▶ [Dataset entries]
---
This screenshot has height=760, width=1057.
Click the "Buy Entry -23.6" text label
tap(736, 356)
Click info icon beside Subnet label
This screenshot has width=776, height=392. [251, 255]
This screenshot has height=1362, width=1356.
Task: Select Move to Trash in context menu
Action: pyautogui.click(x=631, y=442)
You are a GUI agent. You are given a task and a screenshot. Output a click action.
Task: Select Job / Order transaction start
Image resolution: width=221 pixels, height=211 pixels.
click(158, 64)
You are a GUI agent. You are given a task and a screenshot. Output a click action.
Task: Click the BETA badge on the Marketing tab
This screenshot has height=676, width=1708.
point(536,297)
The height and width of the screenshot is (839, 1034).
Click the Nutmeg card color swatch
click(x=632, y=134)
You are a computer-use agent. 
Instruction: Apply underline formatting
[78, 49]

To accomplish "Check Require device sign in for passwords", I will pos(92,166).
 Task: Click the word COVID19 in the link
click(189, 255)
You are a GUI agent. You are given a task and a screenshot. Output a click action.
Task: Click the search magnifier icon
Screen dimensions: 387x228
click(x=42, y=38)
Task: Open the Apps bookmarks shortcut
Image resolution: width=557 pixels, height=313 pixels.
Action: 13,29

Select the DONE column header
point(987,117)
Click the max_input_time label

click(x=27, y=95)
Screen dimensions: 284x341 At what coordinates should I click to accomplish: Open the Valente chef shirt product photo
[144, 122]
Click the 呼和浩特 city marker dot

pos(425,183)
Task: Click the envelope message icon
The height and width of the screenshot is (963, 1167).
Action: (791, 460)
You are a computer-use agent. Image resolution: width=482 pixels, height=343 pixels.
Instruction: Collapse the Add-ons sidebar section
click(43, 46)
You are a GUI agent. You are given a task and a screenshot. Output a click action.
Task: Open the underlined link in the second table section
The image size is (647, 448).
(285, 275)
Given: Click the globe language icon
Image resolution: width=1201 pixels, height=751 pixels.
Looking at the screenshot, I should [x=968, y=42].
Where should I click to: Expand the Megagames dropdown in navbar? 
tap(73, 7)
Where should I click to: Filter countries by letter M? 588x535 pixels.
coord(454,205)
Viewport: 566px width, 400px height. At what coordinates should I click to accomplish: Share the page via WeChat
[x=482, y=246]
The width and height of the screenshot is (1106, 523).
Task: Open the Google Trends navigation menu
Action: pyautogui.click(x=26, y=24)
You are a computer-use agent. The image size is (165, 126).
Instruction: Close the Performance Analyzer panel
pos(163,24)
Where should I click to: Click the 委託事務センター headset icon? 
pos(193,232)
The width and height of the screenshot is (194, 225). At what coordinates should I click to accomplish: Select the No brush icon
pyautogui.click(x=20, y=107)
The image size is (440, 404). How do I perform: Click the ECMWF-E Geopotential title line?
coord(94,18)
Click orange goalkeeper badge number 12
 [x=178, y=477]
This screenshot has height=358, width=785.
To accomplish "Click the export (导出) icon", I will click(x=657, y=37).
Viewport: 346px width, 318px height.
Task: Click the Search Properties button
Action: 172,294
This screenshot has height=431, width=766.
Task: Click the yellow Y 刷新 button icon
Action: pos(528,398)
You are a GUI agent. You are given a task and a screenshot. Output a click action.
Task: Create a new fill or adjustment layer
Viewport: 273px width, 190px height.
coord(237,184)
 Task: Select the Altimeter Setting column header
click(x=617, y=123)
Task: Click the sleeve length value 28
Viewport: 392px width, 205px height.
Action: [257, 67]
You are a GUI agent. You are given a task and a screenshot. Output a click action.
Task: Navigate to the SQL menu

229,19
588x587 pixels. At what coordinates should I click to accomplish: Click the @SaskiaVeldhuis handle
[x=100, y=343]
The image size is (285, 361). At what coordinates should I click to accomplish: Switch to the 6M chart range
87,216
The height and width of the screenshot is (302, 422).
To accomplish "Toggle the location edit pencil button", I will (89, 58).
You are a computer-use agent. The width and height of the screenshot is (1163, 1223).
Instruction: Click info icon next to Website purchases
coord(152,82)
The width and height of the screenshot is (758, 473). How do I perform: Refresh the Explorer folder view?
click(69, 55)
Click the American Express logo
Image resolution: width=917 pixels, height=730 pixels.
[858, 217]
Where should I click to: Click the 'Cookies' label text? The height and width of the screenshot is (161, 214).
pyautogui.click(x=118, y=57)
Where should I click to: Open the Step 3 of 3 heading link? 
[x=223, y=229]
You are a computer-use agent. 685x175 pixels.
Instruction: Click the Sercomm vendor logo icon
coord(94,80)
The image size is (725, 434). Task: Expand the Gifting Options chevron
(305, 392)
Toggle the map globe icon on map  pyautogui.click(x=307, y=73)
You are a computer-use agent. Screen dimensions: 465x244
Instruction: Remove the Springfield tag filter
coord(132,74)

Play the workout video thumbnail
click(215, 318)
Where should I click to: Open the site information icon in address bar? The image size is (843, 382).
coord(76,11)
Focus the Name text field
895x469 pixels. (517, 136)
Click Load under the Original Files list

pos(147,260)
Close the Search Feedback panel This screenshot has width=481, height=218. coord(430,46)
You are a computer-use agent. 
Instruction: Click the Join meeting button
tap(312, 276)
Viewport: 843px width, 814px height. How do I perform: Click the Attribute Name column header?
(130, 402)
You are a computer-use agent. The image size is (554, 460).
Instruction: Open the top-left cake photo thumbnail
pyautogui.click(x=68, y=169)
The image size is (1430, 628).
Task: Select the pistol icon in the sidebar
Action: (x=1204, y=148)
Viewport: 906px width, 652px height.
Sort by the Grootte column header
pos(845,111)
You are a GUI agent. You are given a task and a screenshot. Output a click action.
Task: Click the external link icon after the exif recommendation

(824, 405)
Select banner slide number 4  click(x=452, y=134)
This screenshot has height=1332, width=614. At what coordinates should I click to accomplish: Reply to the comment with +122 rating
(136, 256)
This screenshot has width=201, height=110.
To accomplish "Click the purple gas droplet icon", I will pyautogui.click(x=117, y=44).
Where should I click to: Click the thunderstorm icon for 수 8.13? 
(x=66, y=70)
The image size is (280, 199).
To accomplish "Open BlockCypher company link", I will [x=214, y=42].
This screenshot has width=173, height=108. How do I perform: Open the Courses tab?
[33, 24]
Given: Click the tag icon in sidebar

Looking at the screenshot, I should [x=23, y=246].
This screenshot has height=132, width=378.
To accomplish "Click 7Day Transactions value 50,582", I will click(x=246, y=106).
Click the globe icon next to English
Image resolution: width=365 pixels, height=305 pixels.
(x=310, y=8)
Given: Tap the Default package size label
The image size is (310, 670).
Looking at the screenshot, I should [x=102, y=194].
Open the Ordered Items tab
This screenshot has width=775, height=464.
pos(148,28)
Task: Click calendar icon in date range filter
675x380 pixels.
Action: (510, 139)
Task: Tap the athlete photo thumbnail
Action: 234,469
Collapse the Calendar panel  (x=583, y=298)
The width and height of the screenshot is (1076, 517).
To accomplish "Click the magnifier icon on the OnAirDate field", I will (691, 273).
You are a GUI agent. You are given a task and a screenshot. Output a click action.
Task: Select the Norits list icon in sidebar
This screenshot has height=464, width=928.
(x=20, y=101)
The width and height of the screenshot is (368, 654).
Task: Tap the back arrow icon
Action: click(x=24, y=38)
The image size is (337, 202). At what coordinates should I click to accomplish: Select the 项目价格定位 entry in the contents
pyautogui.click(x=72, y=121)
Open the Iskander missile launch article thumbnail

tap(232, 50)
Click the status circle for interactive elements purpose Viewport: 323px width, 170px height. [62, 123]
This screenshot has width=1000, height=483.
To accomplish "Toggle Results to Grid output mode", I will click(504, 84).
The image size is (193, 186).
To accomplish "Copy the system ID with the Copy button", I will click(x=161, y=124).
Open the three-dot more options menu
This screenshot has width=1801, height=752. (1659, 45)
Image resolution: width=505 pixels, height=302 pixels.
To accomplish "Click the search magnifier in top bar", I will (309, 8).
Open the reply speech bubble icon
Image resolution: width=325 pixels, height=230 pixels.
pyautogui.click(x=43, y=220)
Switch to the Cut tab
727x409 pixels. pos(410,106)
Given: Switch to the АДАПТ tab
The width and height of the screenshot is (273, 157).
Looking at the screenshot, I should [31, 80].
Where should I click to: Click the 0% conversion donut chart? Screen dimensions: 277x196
---
▶ [ACTIVITY] From the entries above, list each line with "magnifier" in it.

▶ [OUTPUT OF THE EXERCISE]
Task: Click the search magnifier icon
To accomplish "Click the magnifier icon on the OnAirDate field", I will (691, 273).
To accomplish "Click the search magnifier in top bar", I will (309, 8).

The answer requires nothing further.